Maryan Zakalnytskyy

Personal information
- Born: 19 August 1994 (age 31) Verkhnia, Kalush Raion, Ivano-Frankivsk Oblast, Ukraine

Sport
- Country: Ukraine
- Sport: Athletics
- Event: 50 km Race Walk

Medal record
European Championships
| Gold medal – first place | 2018 Berlin | 50 km walk |

= Maryan Zakalnytskyy =

Ukrainian race walker

Maryan Ihorovych Zakalnytskyy (Мар'ян Ігорович Закальницький; born 19 August 1994 in Verkhnia, Ivano-Frankivsk Oblast, Ukraine) is a Ukrainian race walker. He is the current European champion in the 50 km walk.

== Career ==
He started his sporting career in Kalush. In 2013 he moved to Kyiv.

In 2018, he won gold medal in the men's 50 kilometres walk at the 2018 European Athletics Championships held in Berlin, Germany.

== EXTRACTED ENTRIES ==

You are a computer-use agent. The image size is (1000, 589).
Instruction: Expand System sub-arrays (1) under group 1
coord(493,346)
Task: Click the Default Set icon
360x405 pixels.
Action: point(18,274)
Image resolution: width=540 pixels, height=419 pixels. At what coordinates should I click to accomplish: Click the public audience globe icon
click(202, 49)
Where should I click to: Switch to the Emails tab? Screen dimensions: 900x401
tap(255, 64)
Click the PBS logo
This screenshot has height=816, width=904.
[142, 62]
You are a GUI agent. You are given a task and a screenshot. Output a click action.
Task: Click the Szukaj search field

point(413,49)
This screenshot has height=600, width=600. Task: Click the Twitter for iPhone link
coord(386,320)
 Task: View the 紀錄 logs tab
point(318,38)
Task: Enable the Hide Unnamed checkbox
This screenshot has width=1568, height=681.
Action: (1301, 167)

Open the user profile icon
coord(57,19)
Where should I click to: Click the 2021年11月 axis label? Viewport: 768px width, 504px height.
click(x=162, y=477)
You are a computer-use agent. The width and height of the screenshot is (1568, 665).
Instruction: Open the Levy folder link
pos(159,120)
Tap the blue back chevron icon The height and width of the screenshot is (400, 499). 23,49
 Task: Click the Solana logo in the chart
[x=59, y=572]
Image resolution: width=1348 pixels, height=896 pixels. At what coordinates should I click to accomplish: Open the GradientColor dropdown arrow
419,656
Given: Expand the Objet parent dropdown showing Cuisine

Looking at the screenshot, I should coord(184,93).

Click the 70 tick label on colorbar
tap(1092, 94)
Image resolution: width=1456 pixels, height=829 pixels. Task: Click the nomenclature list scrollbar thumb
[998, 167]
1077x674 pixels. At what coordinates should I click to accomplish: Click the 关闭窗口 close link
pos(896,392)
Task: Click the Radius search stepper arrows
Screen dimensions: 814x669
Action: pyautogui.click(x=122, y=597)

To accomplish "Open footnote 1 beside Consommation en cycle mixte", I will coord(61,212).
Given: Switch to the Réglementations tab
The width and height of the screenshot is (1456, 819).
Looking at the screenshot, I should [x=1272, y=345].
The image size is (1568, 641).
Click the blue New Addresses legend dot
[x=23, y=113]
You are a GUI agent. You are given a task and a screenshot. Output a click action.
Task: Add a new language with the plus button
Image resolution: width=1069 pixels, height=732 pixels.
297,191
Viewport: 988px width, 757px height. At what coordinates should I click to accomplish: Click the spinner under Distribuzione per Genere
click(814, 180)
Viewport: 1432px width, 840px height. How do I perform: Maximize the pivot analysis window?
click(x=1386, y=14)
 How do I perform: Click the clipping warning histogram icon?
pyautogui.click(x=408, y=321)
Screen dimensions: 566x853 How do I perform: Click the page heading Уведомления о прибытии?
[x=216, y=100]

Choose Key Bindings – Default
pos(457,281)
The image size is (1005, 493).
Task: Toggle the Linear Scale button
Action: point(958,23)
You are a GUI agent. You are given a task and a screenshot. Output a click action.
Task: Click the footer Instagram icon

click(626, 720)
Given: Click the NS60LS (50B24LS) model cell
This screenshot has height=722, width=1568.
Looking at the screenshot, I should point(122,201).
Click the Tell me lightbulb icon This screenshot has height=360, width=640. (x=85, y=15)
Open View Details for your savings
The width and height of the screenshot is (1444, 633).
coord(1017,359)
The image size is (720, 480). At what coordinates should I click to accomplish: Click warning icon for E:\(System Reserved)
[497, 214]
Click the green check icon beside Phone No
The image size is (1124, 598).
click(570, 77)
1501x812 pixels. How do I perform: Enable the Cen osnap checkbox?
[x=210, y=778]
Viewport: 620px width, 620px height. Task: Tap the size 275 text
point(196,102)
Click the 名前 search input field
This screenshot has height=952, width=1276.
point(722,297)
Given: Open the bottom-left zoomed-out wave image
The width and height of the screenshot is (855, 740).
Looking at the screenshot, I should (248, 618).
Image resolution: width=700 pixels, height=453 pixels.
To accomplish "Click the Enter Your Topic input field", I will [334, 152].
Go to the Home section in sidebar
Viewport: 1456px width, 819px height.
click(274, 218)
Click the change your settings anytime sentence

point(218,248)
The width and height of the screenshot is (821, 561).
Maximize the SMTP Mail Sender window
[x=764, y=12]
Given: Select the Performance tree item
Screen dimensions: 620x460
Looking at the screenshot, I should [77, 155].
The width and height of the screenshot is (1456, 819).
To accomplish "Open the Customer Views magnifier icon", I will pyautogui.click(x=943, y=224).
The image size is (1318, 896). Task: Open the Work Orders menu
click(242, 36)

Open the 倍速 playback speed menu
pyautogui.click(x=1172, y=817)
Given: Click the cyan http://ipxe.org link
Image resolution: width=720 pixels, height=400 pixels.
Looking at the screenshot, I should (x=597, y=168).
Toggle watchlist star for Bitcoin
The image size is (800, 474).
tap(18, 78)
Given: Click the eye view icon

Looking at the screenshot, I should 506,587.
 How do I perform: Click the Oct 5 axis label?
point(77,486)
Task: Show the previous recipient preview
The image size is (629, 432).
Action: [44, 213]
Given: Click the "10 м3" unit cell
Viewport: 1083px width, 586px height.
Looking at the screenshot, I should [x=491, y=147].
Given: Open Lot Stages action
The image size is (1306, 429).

== SET EXERCISE 1 ==
According to the biography of Maryan Zakalnytskyy above, in which city did he win his gold medal in the 50 km walk?
== SET EXERCISE 2 ==
Please write out everything in the records from the line containing "Task: Click the Radius search stepper arrows" down to the line containing "I will coord(61,212).", reproducing each line exactly.

== OUTPUT 1 ==
Berlin, Germany.

== OUTPUT 2 ==
Task: Click the Radius search stepper arrows
Screen dimensions: 814x669
Action: pyautogui.click(x=122, y=597)

To accomplish "Open footnote 1 beside Consommation en cycle mixte", I will coord(61,212).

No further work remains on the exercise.